Elite edges (a physical attribute which makes no sense to be gated behind specific player types) and the stats being weighted to prevent a forward from being both mobile and defensive.- PlayoffError2 years agoHero
The WOC class system as a whole needs to be rethought. I'm not sure there's a silver bullet but the current system where most of the player base ends up using more or less the same two or three builds because they're that much better than everything else is clearly not working as intended. And up front I want to say that I'm talking about how most of the player-base plays the game. Yes, a small amount of elite players can make non-meta builds work for them, but the vast, vast majority of players end up railroaded into the meta builds just to keep up. I'll also say that while having a meta play style is to be somewhat expected in video games, the build meta for WOC has been pretty much exactly the same for years without any meaningful balancing.
Comparisons to real-life players probably isn't useful. It inevitably leads down the same rabbit hole: McDavid is big and super-fast so my WOC build should be able to do that. Ovechkin is big and can shoot so my build should be big, as fast as McDavid and shoot like Ovechkin. Lindros could hit so I should be able to have a build as big as Lindros that can hit, skate like McDavid, and shoot like Ovechkin. etc, etc, etc. Might as well just give everyone the same big, fast, hard-shooting, hard-hitting build. And who knows, maybe that would be the best thing for the mode. This is probably going to be considered blasphemous to a lot of people here, but for me one of the best post-NHL 15 year for builds ( not necessarily gameplay ) was NHL 16. Fixed builds and most importantly everyone had the same skating attributes. With no arms race to keep up with max speed builds people were free to run with a build that fit their style of play the best. I kind of miss it at times.
But fixed builds are a thing of the past, everyone wants customization. And unless customization is just going to mean "I want to be good at everything" there needs to be trade-offs, which makes sense from a video-game/RPG perspective. This is where the EASHL custom build system has always failed. There are trade-offs, but there aren't meaningful trade-offs.

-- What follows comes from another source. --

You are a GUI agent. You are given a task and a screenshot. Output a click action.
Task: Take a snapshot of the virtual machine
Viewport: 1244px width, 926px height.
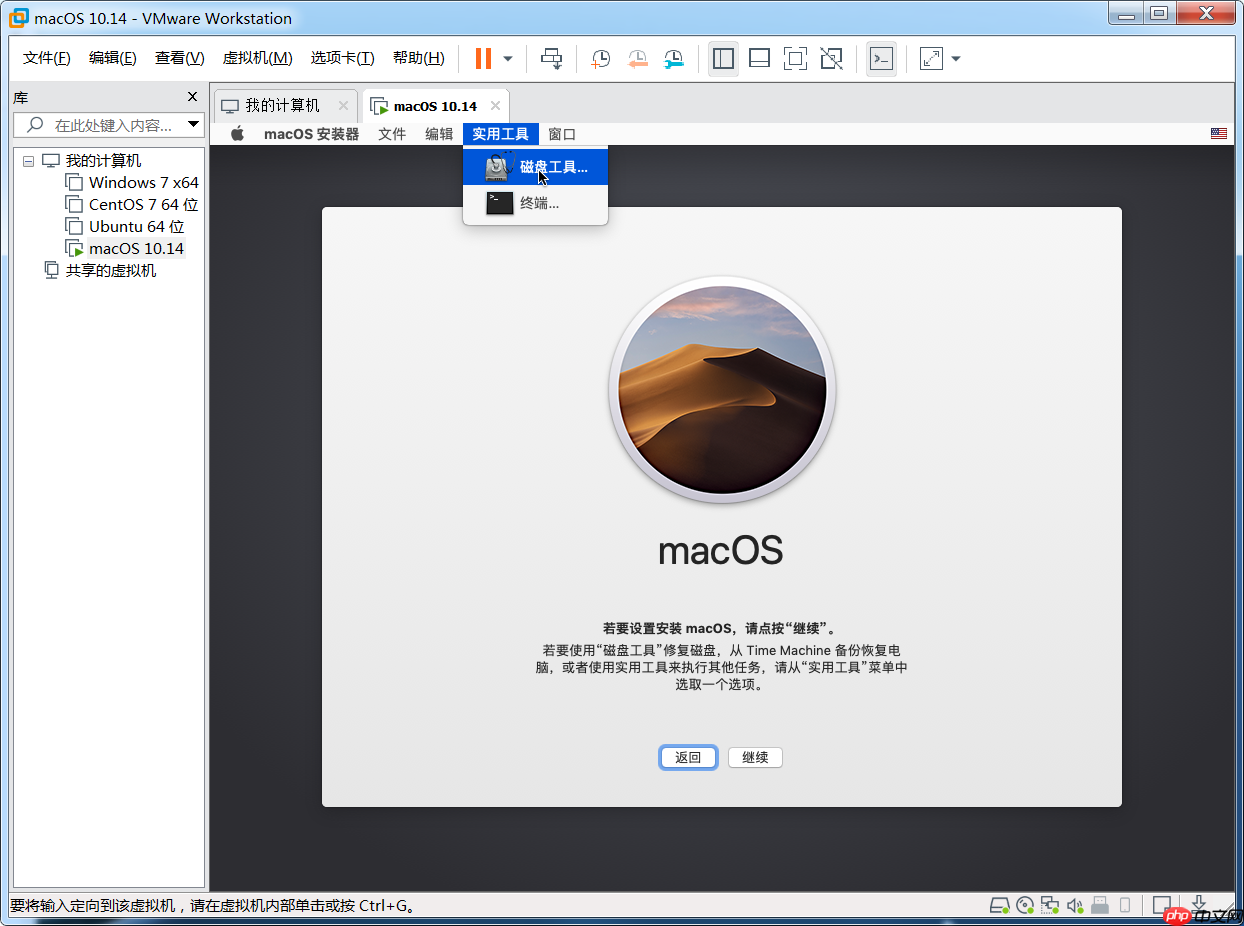(601, 58)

Consider speed and acceleration ( ignoring the yearly "does acceleration do anything?" debate ). Almost every build I see completely strips the four shot attributes in order to pour everything into speed and acceleration. And why not? The skating attributes have a meaningful impact on the game while the difference between mid-80s shooting attributes and low-70s is so insignificant as to be unnoticeable. It's the same reason why people run with lightweight, short builds. The trade-off of balance, checking and strength don't matter enough to counter the upside of being fast and agile.
It creeps into other areas too. Every year I start out trying a more defensively geared forward build for center. Usually TWF or Grinder. And every year I end up running some waif of a sniper because I don't notice a meaningful difference between high and low defensive awareness and stick checking attributes. So I end up going with the build that can best keep up with the other speedsters.
And the list can go on. There's so many attributes in EASHL that don't seem to have enough impact to the average Joe that they aren't just fodder to be stripped and dumped into the handful of attributes that matter.
I wish I could offer a perfect solution, but I don't think one exists. If the current system is going to continue I do have two suggestions. First, make attribute choices matter. If you max out in one area you should be equally terrible in another. And the downside needs to have as much in-game impact as the upside. Second, maybe don't have the system set up so the builds with the highest important attributes ( skating as things are now ) are also the builds with the highest base offensive attributes.
As I write this I keep circling back to fixed builds in my head. I'd be really curious to see a WOC mode where everybody played with the exact same build. I wonder how that would play out?